Available data
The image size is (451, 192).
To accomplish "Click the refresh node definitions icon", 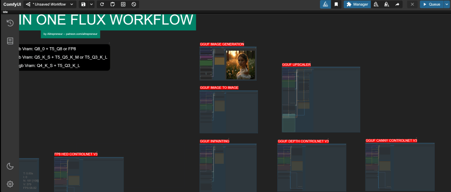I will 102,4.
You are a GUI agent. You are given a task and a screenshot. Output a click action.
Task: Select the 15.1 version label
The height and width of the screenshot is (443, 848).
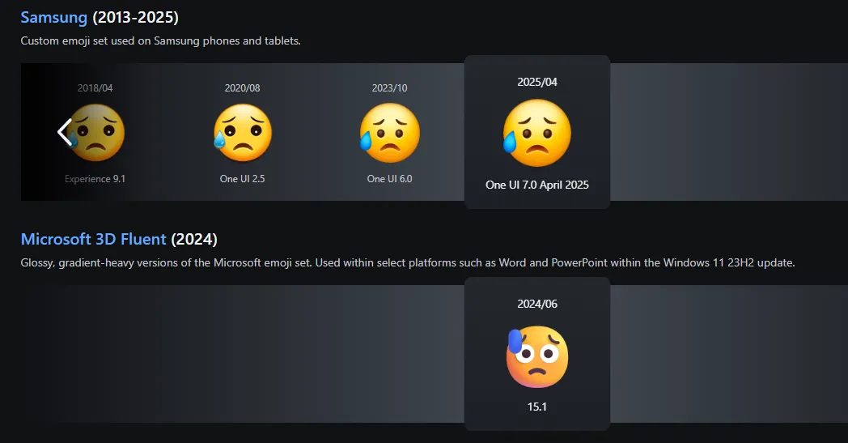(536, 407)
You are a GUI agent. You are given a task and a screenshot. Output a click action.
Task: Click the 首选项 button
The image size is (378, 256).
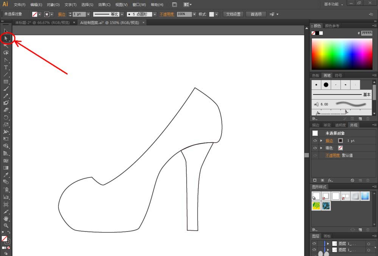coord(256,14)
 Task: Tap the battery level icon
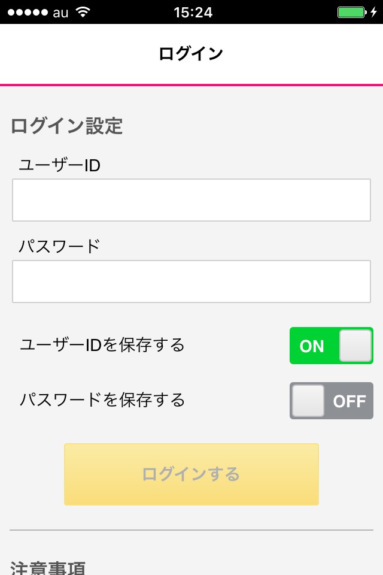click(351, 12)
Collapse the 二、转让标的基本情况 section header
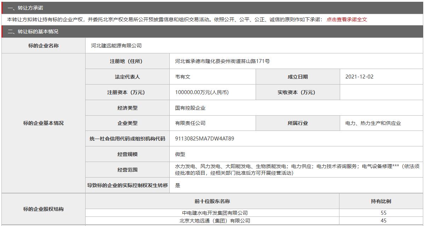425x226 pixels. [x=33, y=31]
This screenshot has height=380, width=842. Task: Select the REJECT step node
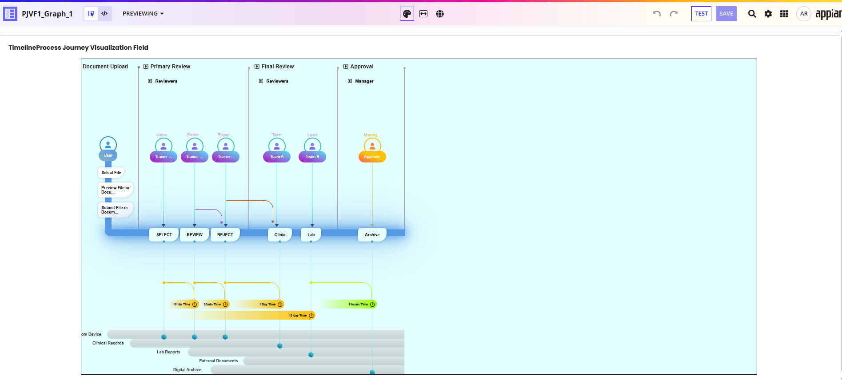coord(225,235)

--

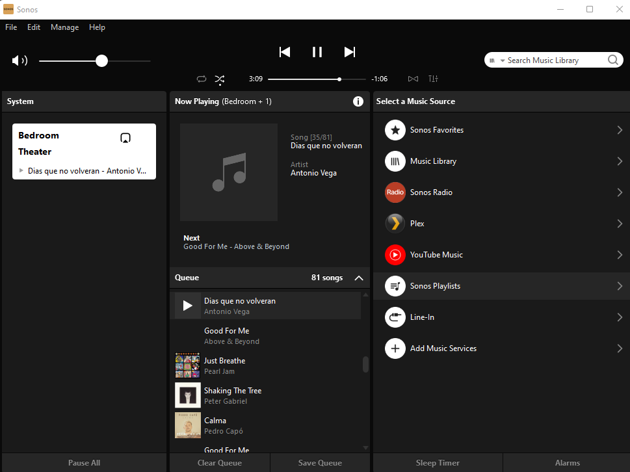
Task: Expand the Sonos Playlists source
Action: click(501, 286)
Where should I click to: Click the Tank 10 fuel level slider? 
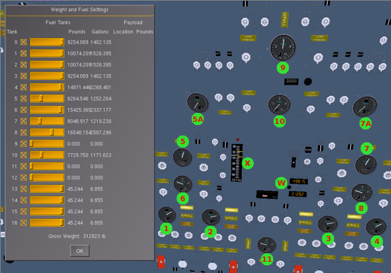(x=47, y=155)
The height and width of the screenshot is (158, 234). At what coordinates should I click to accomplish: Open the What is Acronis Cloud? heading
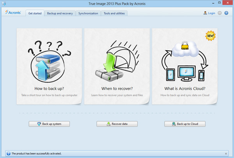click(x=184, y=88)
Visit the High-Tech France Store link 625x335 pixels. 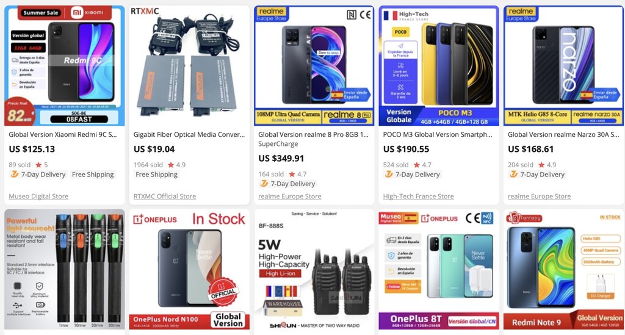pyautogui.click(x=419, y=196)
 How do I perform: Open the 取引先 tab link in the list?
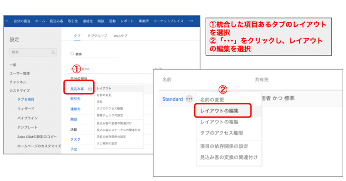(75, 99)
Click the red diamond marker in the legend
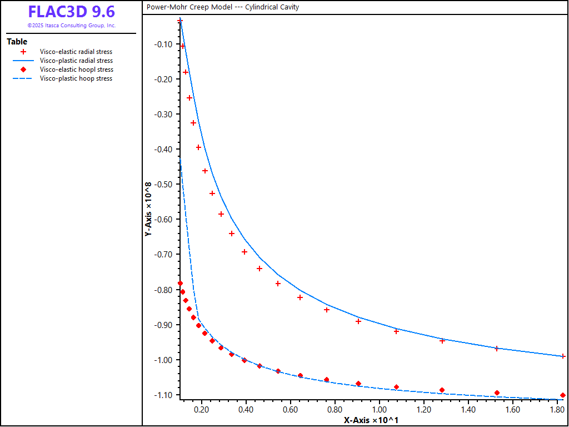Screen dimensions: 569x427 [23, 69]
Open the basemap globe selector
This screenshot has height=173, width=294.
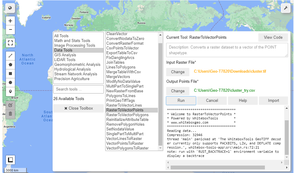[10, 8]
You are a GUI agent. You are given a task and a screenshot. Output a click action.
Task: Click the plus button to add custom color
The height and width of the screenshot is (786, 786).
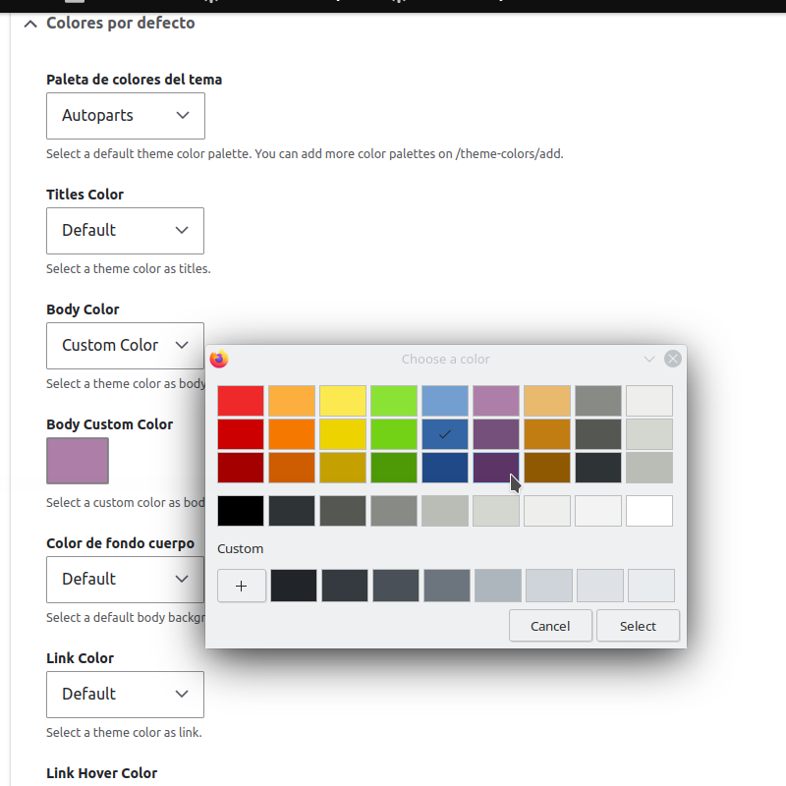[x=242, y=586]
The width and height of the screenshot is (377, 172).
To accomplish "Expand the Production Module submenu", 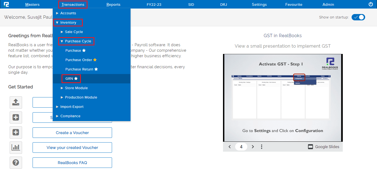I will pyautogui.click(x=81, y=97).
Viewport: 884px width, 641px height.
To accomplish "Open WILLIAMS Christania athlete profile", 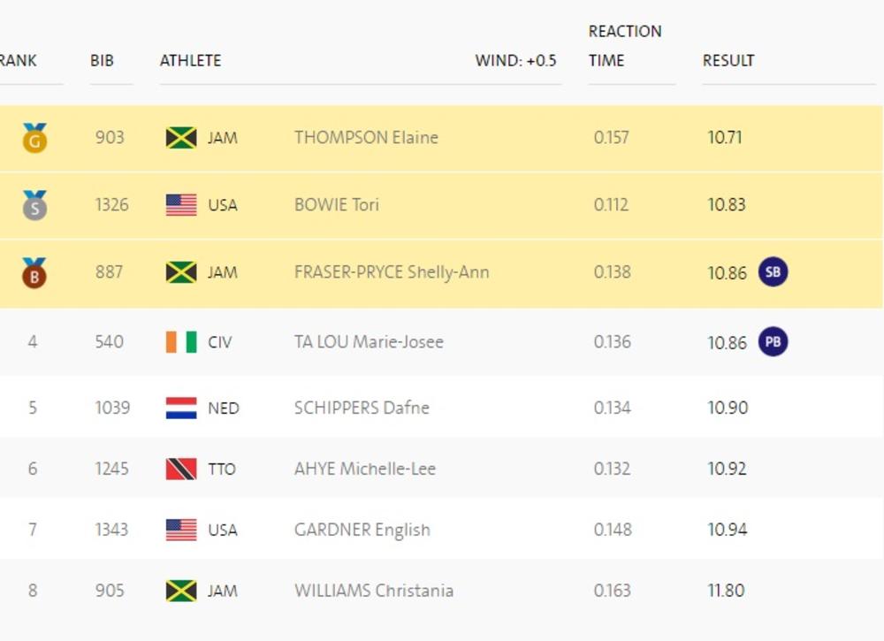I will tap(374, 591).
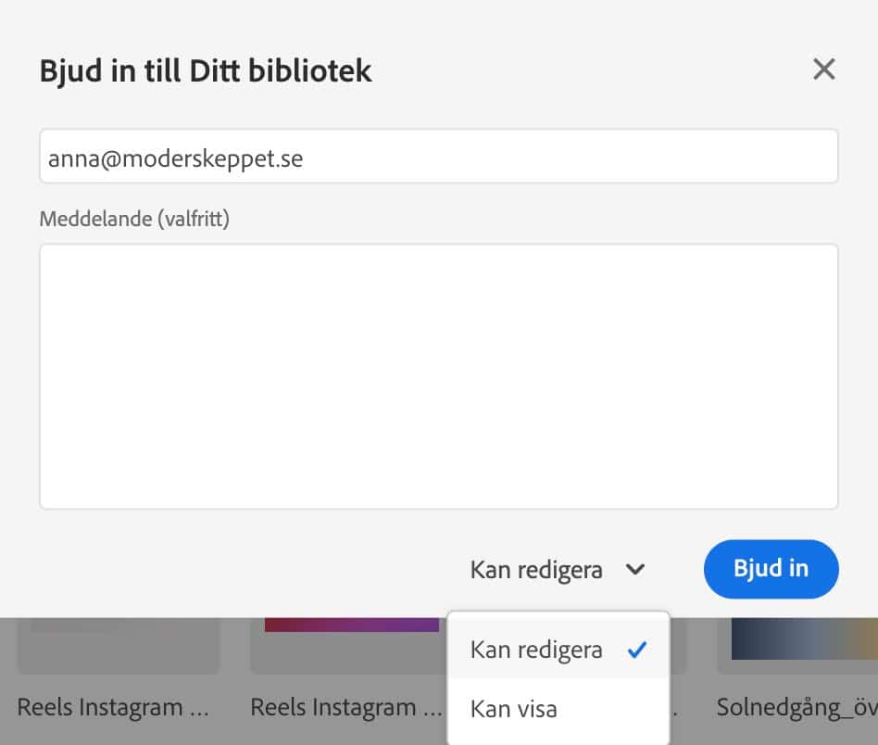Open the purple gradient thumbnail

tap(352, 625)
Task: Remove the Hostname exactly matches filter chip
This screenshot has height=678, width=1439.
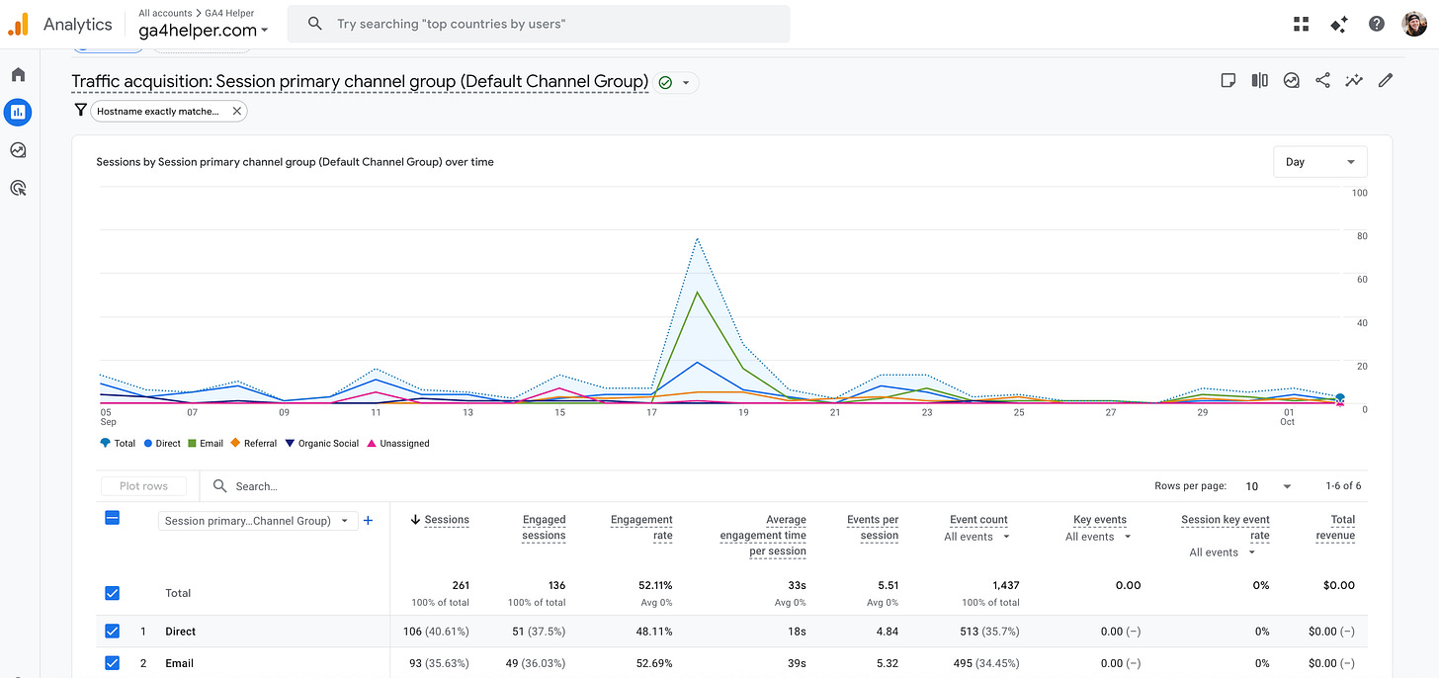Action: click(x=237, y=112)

Directions
Note which lines carry the word "button" in the material, then copy each of them.

Response to this exercise
Task: Click the 首选项 button
Task: Click the plus button to add custom color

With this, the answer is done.